For one, all students would be much more thoroughly grounded in math and natural sciences. This would be a good thing given how much our society relies on science, math and technology. In addition all students would have much more exposure to foreign languages. If we could perhaps add some global cultural type courses into the foreign languages curricular division, which many institutions do already, our students would become much more versed in global diversity than most are today.
image from: http://cde.nwc.edu/SCI2108/course_documents/earth_moon/earth/earth_science/biosphere/biosphere.htm
Of course, the idea of a major would need some rethinking. Given most college students have some idea of what they want to major in by their third semester in college, perhaps majors with six courses would be in-depth enough? Or, might traditional majors consider the addition of courses from other curricular divisions?

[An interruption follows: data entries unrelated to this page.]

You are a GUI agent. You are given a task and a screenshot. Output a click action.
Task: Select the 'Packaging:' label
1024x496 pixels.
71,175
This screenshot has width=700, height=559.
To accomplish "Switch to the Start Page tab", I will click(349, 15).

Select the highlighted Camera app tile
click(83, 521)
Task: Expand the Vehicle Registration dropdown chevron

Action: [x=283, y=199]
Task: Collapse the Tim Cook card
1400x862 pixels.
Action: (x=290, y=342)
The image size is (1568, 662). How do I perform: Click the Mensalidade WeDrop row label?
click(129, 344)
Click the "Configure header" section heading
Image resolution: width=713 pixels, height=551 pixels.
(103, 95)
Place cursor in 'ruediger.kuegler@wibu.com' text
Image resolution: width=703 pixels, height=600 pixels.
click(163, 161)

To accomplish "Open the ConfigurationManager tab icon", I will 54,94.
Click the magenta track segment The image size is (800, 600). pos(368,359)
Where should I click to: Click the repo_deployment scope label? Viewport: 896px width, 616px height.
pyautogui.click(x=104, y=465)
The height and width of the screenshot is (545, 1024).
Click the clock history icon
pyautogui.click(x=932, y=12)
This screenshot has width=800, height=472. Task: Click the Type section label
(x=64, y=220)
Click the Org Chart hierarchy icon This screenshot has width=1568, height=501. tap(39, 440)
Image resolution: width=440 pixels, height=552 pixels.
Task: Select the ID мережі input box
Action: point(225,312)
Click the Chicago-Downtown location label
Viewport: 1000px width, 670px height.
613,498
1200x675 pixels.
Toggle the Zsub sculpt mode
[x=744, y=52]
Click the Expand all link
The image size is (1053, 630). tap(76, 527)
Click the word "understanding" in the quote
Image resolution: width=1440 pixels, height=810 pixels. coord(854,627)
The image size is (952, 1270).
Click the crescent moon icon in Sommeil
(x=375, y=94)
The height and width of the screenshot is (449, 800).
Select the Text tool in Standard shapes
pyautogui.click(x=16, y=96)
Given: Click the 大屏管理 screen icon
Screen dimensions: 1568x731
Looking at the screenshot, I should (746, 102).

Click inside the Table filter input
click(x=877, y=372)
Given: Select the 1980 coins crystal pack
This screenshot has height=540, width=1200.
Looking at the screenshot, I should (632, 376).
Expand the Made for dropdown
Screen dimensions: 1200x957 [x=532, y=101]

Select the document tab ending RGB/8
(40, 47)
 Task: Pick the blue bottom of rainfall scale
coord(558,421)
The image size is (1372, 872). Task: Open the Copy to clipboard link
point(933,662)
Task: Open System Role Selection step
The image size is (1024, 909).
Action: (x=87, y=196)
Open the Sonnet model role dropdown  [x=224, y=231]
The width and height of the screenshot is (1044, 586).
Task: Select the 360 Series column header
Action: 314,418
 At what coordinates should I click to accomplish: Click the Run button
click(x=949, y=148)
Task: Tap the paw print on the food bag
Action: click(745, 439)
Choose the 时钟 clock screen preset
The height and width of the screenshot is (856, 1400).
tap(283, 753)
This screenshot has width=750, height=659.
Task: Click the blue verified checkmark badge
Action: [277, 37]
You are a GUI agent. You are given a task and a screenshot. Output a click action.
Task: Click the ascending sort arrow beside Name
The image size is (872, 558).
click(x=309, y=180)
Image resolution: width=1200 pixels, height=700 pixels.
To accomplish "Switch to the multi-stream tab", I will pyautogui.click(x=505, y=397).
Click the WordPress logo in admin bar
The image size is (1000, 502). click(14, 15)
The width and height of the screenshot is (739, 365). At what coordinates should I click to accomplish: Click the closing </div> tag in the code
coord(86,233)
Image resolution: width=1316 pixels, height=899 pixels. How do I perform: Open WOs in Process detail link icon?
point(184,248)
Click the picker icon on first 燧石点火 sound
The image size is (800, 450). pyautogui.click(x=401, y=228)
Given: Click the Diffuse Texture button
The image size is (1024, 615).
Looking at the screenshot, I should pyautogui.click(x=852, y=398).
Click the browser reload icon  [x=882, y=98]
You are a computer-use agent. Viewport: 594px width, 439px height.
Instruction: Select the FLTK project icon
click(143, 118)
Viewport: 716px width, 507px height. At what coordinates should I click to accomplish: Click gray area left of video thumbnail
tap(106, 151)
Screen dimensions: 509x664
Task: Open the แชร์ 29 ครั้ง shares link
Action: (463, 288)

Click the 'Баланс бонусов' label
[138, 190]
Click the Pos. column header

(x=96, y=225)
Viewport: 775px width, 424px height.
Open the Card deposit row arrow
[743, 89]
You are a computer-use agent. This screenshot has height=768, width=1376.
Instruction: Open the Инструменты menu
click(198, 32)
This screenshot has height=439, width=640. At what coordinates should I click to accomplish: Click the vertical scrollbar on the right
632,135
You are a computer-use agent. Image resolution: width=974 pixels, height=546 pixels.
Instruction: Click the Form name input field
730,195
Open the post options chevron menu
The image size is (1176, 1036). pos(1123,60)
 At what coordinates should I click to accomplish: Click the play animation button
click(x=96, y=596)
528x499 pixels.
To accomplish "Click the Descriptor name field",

I am in the Biology department, so let me try this idea out.
Let’s say a biology major consisted of ten courses, of which two would be outside the natural sciences curricular division. What might it look like?
Introductory Biology (2 courses), Introductory Chemistry (2 courses), three courses at the intermediate level, with one of them outside the curricular division, three courses at the advanced level, with one of them outside the curricular division. The sorts of courses outside the curricular division could include things like media communications, science writing, or science and society. Or, how about “The Biosphere in the Global Economy”? These two out-of-division courses could be tailored to suit a particular student’s interests and passions.
Science, politics, economics, human behavior, culture…..these issues are all mixed together in the real world, aren’t they? It’s exciting to consider the kinds of opportunities for cross-disciplinary work that could be developed!
Here at Vassar, we pride ourselves on our multidisciplinary programs. We often tell ourselves that these programs are where curricular innovations occur. Why? What are the barriers to innovation within traditional fields of study?
I think it’s time we re-think what an educated college graduate looks like. We need our graduates to be able to participate in and be leaders in our complex, interconnected world. To be Global Citizens.